Abstract

Hepatic angiomyolipoma is a rare mesenchyme-derived neoplasm often misdiagnosed as hepatocellular carcinoma, and the treatment for it remains controversial. To develop the optimal preoperative diagnoses means and treatment modalities of hepatic angiomyolipoma. Retrospective analysis of the clinical features, treatment, and prognostic data of 17 hepatic AML patients admitted to Chinese People's Liberation Army Generation Hospital between 1996 and 2006. Most hepatic angiomyolipoma were solitary.

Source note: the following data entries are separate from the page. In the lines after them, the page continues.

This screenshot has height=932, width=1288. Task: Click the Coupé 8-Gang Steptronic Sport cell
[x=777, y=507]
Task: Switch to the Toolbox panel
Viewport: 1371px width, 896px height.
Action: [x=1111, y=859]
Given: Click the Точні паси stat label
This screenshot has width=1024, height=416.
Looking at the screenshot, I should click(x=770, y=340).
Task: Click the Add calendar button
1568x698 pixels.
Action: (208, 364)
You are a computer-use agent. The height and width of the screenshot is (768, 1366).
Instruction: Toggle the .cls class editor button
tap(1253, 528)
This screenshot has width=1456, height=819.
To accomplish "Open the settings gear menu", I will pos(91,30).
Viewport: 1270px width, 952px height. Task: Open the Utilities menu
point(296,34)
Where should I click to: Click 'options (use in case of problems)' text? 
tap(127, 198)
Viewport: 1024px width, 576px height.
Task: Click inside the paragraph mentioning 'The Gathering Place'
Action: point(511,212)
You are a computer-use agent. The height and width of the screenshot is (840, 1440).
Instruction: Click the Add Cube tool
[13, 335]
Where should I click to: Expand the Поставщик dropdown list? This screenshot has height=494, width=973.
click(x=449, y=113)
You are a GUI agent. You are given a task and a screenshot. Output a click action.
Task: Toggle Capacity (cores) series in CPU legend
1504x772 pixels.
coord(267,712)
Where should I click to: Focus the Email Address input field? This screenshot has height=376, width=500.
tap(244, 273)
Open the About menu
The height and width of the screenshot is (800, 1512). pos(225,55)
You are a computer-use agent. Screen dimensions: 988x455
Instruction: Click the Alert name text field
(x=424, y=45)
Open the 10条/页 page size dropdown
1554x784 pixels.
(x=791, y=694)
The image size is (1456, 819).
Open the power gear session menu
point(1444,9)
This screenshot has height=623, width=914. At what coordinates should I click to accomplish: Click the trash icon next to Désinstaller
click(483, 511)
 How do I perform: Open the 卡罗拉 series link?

The overall preoperative diagnostic rate was 18% and the most common misdiagnosis was hepatocellular carcinoma (10/17, 59%). In three patients, observation was performed for 2-3 years before being admitted. The tumors increased 1-9 cm in size in all patients. All of the 17 patients finally received various liver resection procedures, and postoperative mortality and morbidity was 0 and 12% (2/17). After a median follow-up period of 73 months, the tumor recurred only in one patient 9 years post-operatively. Hepatic angiomyolipoma should be suspected in liver tumor patients with normal α-fetoprotein levels and no concomitant hepatitis. Preoperative MRI combined with percutaneous fine-needle biopsy should be the diagnostic methods of choice. Small hepatic AML proved through pathologic examination (<5 cm) may be managed by observation with close follow-up, but surgery is indicated in patients suffering from large tumors or significantly larger tumors during follow-up.